Required action:
From the line with "Given: Click the partially filled fifth star" to the line with "Given: Click the Scale (缩放) view icon", retype every line exactly, including those two, and leave out the rest of the data below.

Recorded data
+++++

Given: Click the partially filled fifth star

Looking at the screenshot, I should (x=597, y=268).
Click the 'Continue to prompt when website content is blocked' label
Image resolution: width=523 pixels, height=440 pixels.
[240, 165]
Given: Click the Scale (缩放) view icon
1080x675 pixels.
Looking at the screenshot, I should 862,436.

+++++

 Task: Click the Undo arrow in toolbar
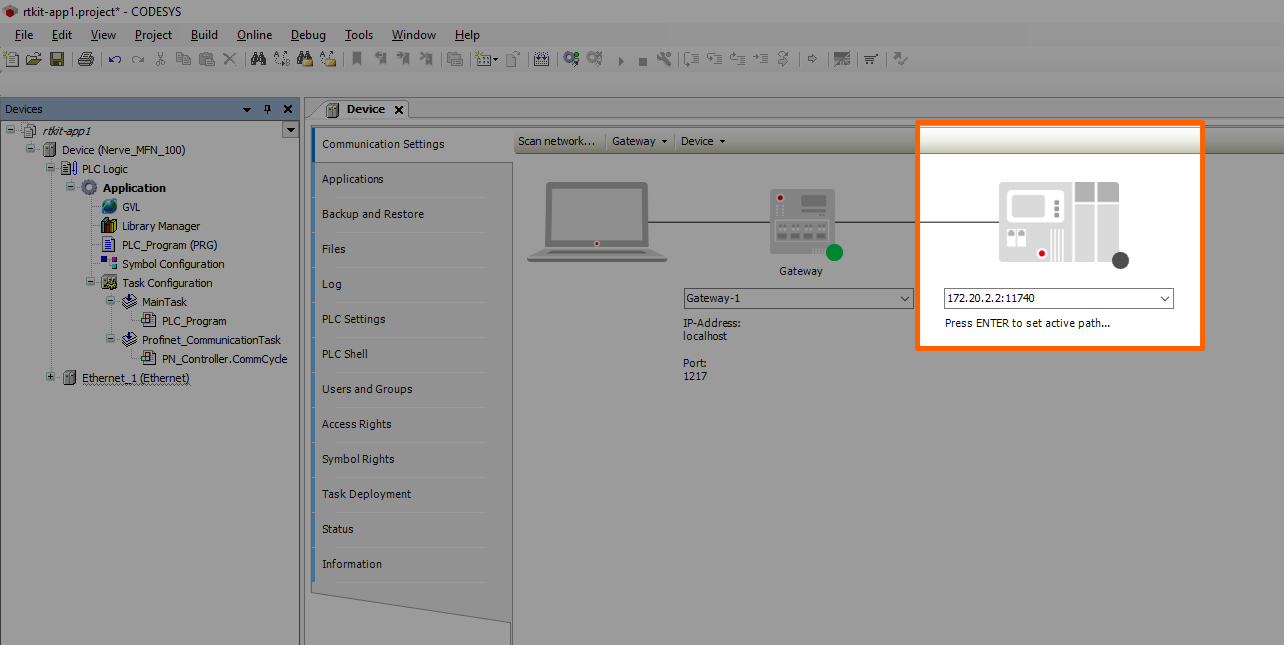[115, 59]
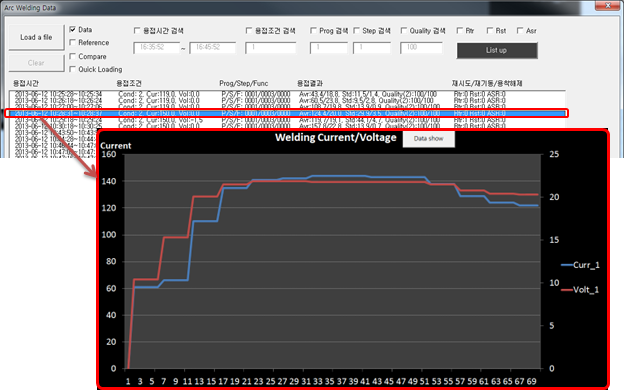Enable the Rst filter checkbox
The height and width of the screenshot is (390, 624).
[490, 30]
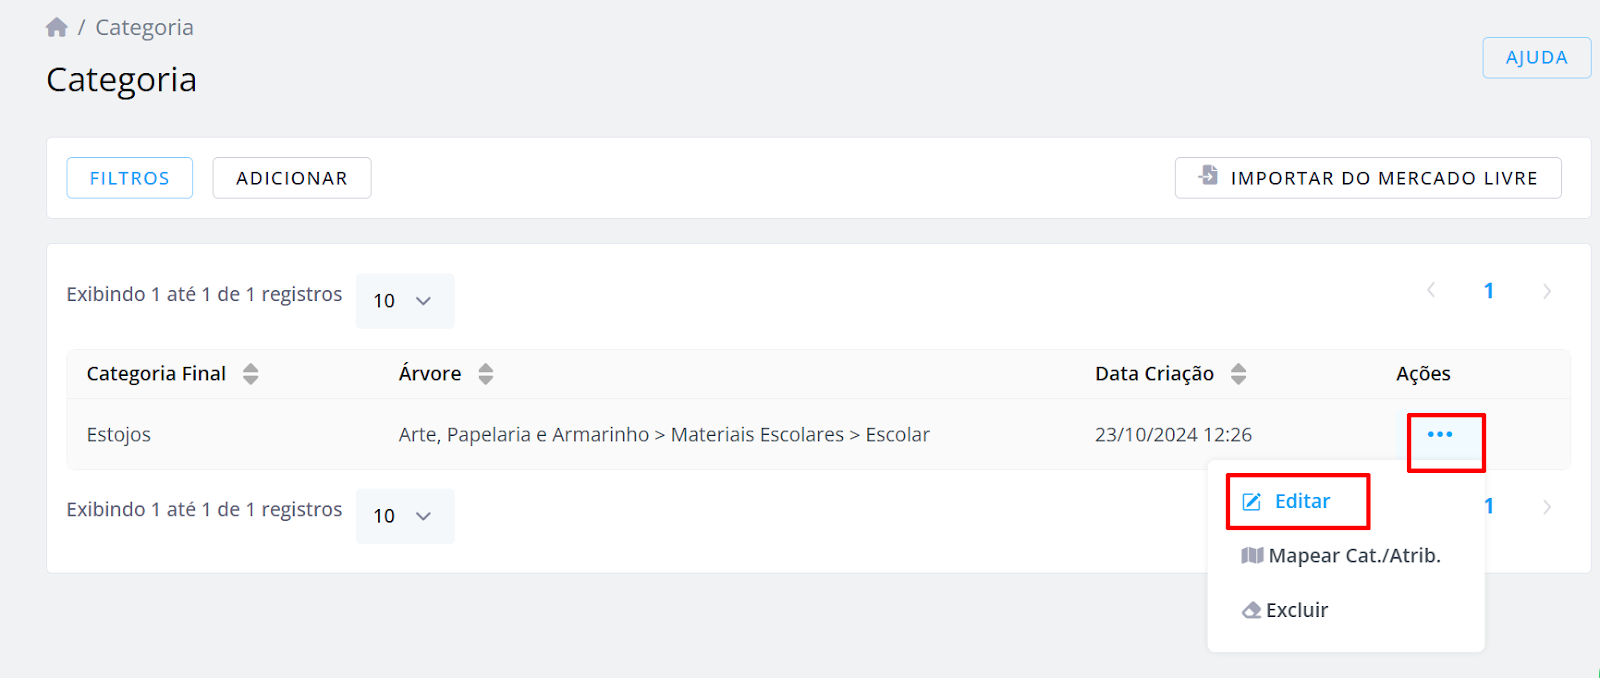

+++++

Written answer:
Given: Click the partially filled fifth star

Looking at the screenshot, I should (x=597, y=268).
Click the 'Continue to prompt when website content is blocked' label
Image resolution: width=523 pixels, height=440 pixels.
[240, 165]
Given: Click the Scale (缩放) view icon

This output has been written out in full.